(Dataset entries)

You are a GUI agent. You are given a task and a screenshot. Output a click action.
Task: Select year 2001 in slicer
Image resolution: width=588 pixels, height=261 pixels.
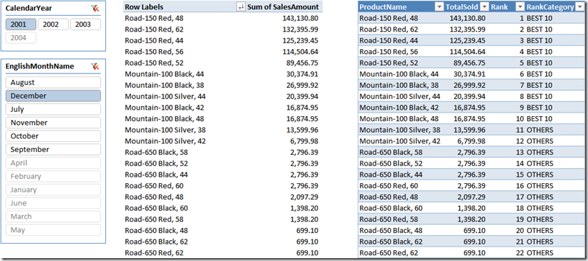pos(21,25)

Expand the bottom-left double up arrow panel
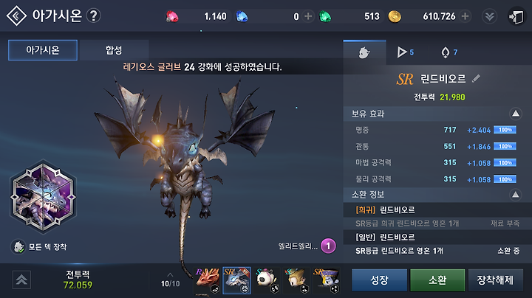pyautogui.click(x=21, y=280)
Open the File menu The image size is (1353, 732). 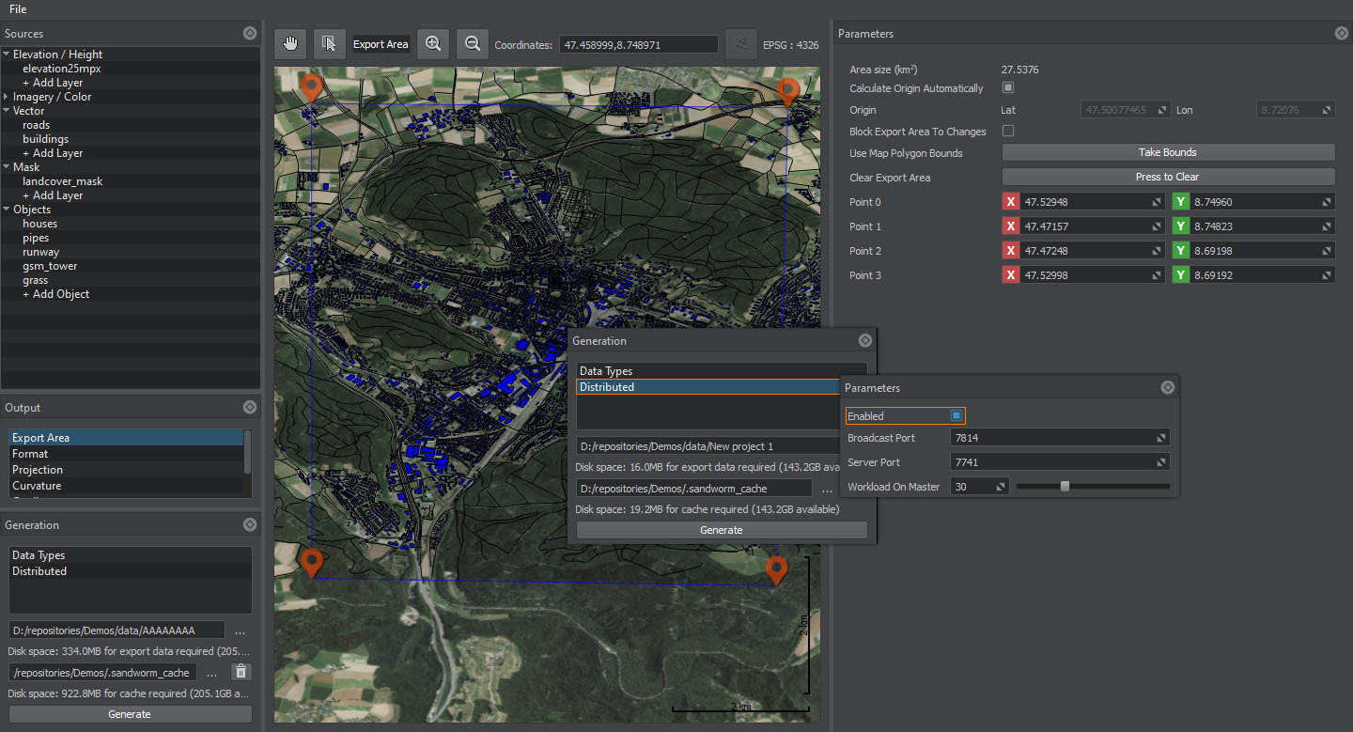[x=18, y=9]

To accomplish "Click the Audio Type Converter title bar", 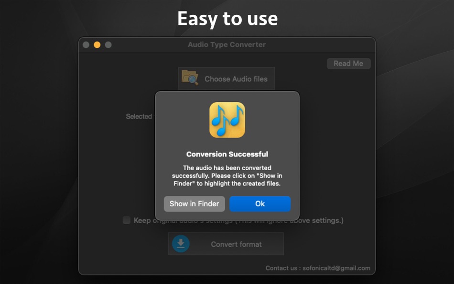I will (x=226, y=44).
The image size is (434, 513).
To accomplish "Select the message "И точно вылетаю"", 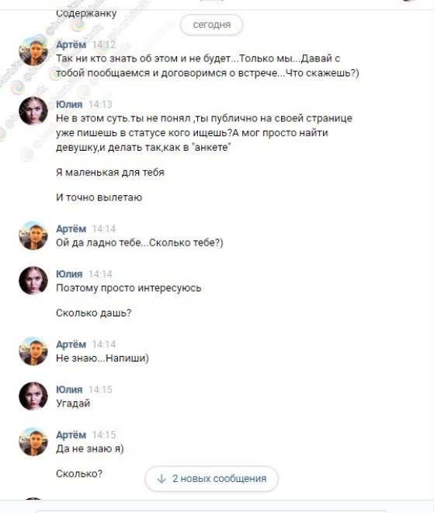I will (x=99, y=197).
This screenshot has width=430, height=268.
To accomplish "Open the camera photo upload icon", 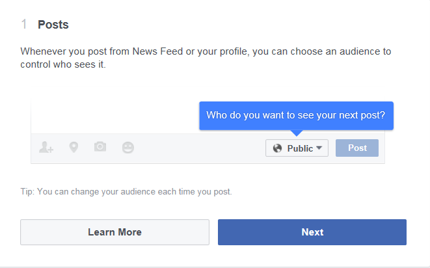I will pos(100,147).
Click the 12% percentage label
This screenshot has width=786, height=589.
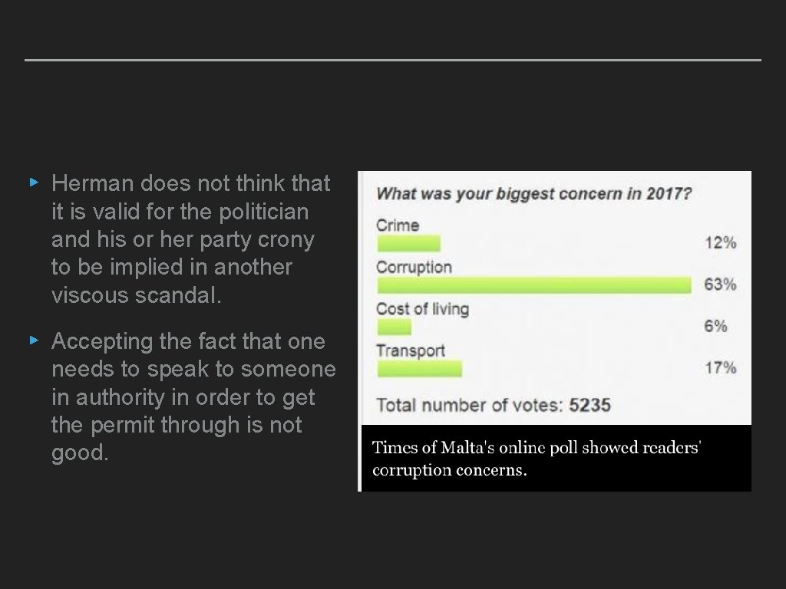coord(720,242)
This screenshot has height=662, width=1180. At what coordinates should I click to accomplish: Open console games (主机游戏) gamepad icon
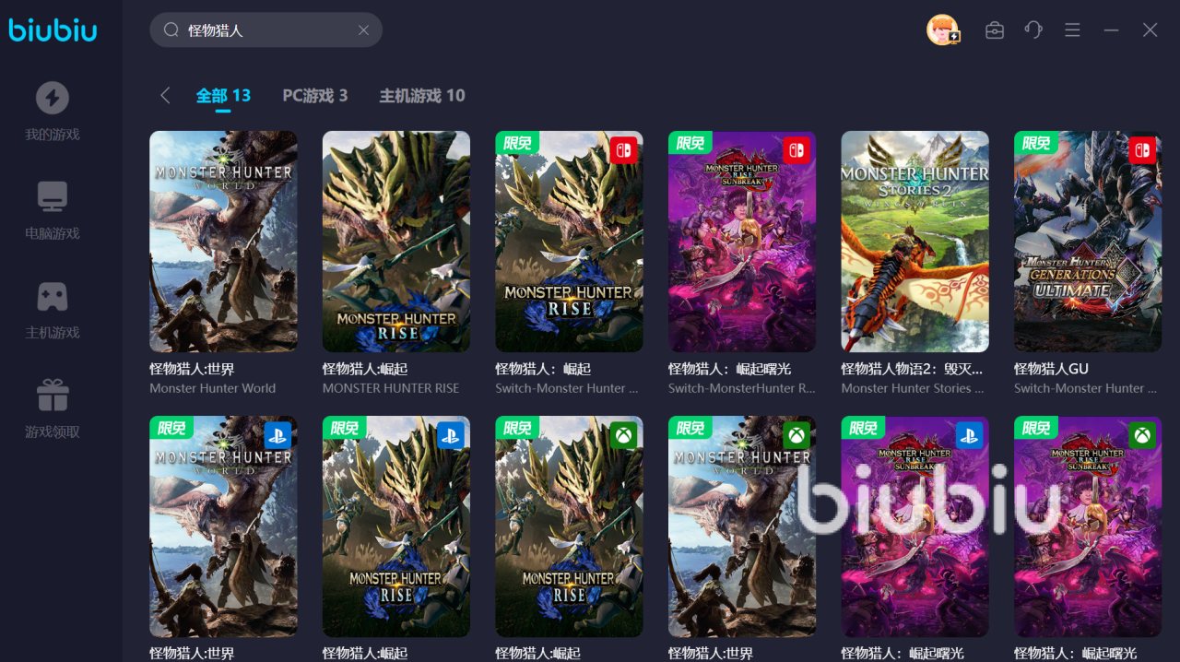pyautogui.click(x=53, y=296)
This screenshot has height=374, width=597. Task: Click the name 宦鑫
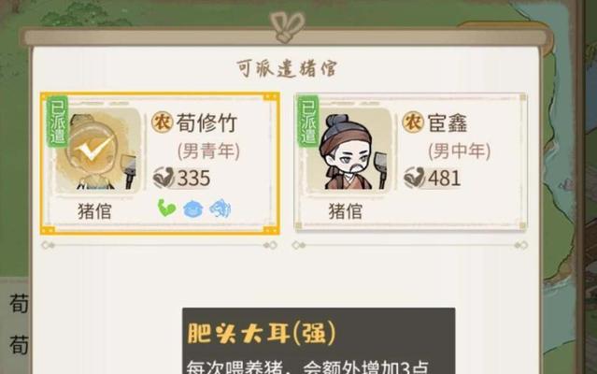pos(448,123)
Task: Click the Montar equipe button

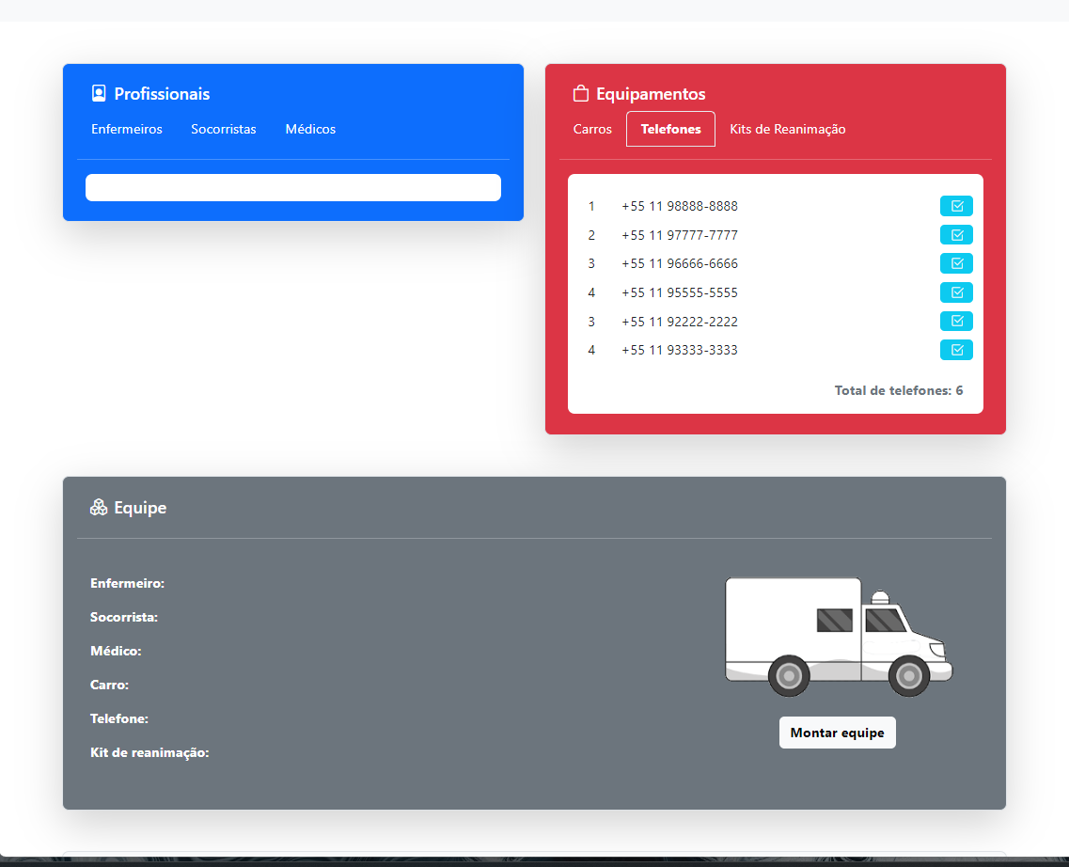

(End Dataset entries)

(Activity) Set the pictures aside and restate word for word only the lines from the line containing "This screenshot has width=786, height=589." through the end of the entries above, both included.

(Answer to the exercise)
This screenshot has width=786, height=589.
coord(720,242)
This screenshot has height=662, width=1180. At what coordinates should I click to accomplish: Open console games (主机游戏) gamepad icon
pyautogui.click(x=53, y=296)
This screenshot has height=374, width=597. Task: Click the name 宦鑫
pos(448,123)
Task: Click the Montar equipe button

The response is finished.